▸ **Task description**
Restate verbatim the span of lines below between the line with "Task: Click the AQI marker showing 20" and the line with "This screenshot has height=566, width=1000.", including those two lines, and only that span.

▸ **The data**
········

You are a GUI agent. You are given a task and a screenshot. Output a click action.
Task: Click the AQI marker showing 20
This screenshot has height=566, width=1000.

········

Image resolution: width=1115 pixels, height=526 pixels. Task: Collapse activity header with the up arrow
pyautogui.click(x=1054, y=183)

········

▸ **Answer box**
Task: Click the AQI marker showing 20
This screenshot has height=566, width=1000.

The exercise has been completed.